Text segment:
Start
There is also if you have a friend with a dog that is unknown to yours but will not react to yours as it goes to bark (if that makes sense!) and ignore it, try this (like a Stooge dog almost). Walk your dogs along the street with your friend coming in the opposite direction (obv not too close) - most of the occasions I've seen this its more like "i'll get in before you do!" and if they are ignored by the other dog, they quickly retreat!!

Good luck!!!!


----------



## Kellys Heroes (21 June 2010)

Jennypenny said:



			Yes defo if I  see another dog and think Oh bugger! Here we go again! LOL They are both very strong dogs so I end up just holding on to them. If I see someone coming I tend to now change direction and walk away and go some where for them to pass. But like to today I have a dog behind and two dogs in front and had the challenge which ever way I went. Its so much more difficult with two as once one starts it the other does.
		
Click to expand...

also in reply to this....

At first, if you feel better crossing the road to avoid the dogs, do this - BUT first, when you are walking them (and this is important), even when there are no dogs around, cross the road.
At random times, cross the road.
For no reason, cross the road.
End
Set exercise 1: Reproduce the entries word for word, beginning at the line that contains "Clear the Page" and stopping after the line that contains "The height and width of the screenshot is (599, 757).".
The dog-walking thread and the entries after it are unrelated material.

Supplied data:
Start
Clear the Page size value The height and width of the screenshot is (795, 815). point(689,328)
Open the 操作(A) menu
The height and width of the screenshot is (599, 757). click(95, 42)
End
Start
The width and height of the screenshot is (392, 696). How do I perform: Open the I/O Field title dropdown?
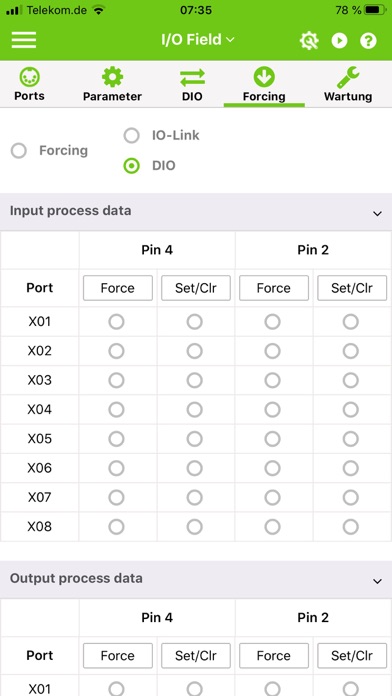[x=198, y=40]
End
Set exercise 2: Carry the dog-walking thread forward from its last line.

Exercise result 1:
Clear the Page size value The height and width of the screenshot is (795, 815). point(689,328)
Open the 操作(A) menu
The height and width of the screenshot is (599, 757). click(95, 42)

Exercise result 2:
Therefore crossing the road doesn't = wahheyyy dog time!!! 
Never walk away from the problem and always relax!!! Never haul the lead on them - they're always gonna win


----------



## Booboos (21 June 2010)

Annoying as it is, I think you need to work on them one at a time, so they can have your full attention. Pookie (JRT) was the same, fine off the lead, but barking and lunging on the lead and it took a good year to get him over this. If you can get the dog's attention then position him with his back to the other dog, if you can't do this, then place yourself between the two dogs and cut off his line of sight. Having a 'leave it' command in place (i.e. the dog knows this command and obeys it in less stressful situations) can be very helpful and also the bestest treats in the world.

Good luck, it does get better in time!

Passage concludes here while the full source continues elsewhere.